--- start Source passage ---

In this article, we dive into refinancing including how it affects your credit score, how it can be useful, and more things you should know before you submit that new application.
What is refinancing?
In a nutshell, refinancing is the replacement of an existing debt obligation with a new debt obligation, under different terms that might be more suitable for you. Essentially, you’re trading in your current loan agreement for a new, possibly better one.
To put it simply, refinancing is consolidating all of your debts. When you refinance, the new provider pays off your old loan, and you make the new repayments to the new creditor (hence why it is called refinancing).
It’s common to hear about refinancing a mortgage, but you can also refinance a personal loan or credit cards. Also known as a consolidation loan, refinancing allows you to streamline multiple debts, such as personal loans and credit cards, into one payment plan.
Can refinancing affect my credit?
The short answer is, yes, it will likely affect your credit score. Usually, refinancing causes your credit score to dip temporarily, due to closing the current credit account and applying for a new loan (both of which appear on your credit report). Additionally, submitting multiple applications can affect your credit score.
Closing a credit account shows on your credit report, and can have a negative impact on your credit score if it’s settled and only a portion of the debt was repaid. However, if the loan was repaid in full, closing a credit account should not impact your credit score.

--- end Source passage ---
--- start Dataset content ---

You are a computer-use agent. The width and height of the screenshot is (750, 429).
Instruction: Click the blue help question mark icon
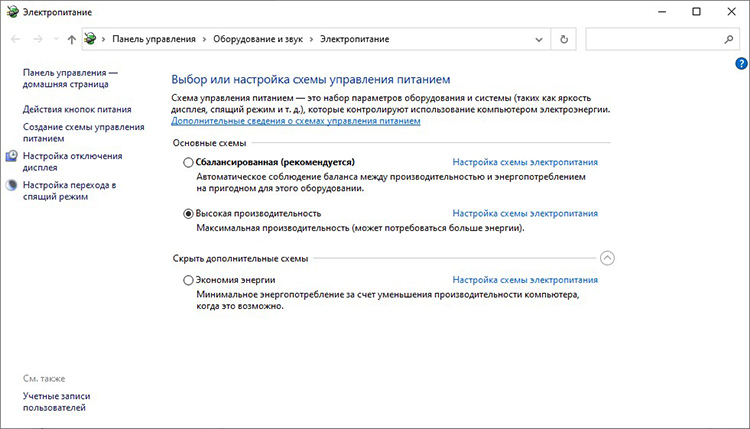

--- end Dataset content ---

## Given problem 1
Reproduce the passage on refinancing word for word, starting at "It’s common to" and ending at "can affect your credit score.".
## Given problem 2
Take the passage on refinancing and credit scores further, beginning right after its final sentence.

## Final answer 1
It’s common to hear about refinancing a mortgage, but you can also refinance a personal loan or credit cards. Also known as a consolidation loan, refinancing allows you to streamline multiple debts, such as personal loans and credit cards, into one payment plan.
Can refinancing affect my credit?
The short answer is, yes, it will likely affect your credit score. Usually, refinancing causes your credit score to dip temporarily, due to closing the current credit account and applying for a new loan (both of which appear on your credit report). Additionally, submitting multiple applications can affect your credit score.

## Final answer 2
Applying for a new account
Any new credit enquiry can impact your credit score, as the provider will likely conduct a credit check on you. This is what is known as a ‘hard enquiry’, which will show up on your credit report alongside any other time you have applied for credit.
More so if you don’t have a long credit history, applying for any form of credit can sometimes temporarily affect your credit score.
While submitting multiple applications to find the best deal might seem like a good idea, unfortunately, it will likely negatively affect your credit score. This is because submitting multiple credit applications will appear on your credit report, and could lead other lenders to believe that you are in financial distress and desperately need a loan (even if this isn’t the case). This is why it is best to enquire about different loan options available, without submitting applications until you find the most suitable loan for you.
If you do need to submit multiple applications, try to space them out as long as you can to avoid negative impacts to your credit rating.
When should I refinance my loan?
While refinancing can seem like an easy way to find a better deal, it doesn’t always end up being a better option overall. When considering refinancing, it’s important to consider the total amount of money you’ll end up saving, and whether this even ends up being the case.
According to Investopedia, the rule of thumb when deciding if refinancing is worth it for you is if you can reduce your interest rate by at least 2%. However, many lenders say 1% is enough incentive to refinance.
In order to give you a comprehensive idea of the factors you should consider before refinancing, these are the situations in which refinancing might or might not be suitable for you.
|When refinancing might be suitable
||When refinancing might not be suitable
|Your current rate isn’t competitive and there are lower rates available.
||Your break cost, being the cost of closing your old account, is too high.
|If you are refinancing a mortgage, refinancing could be suitable if the value of your home has increased and you want to access its equity.
||If you are refinancing a mortgage, the equity being less than 20% of the property’s value.
|Your financial or personal situation has changed and you need a different financial product to suit.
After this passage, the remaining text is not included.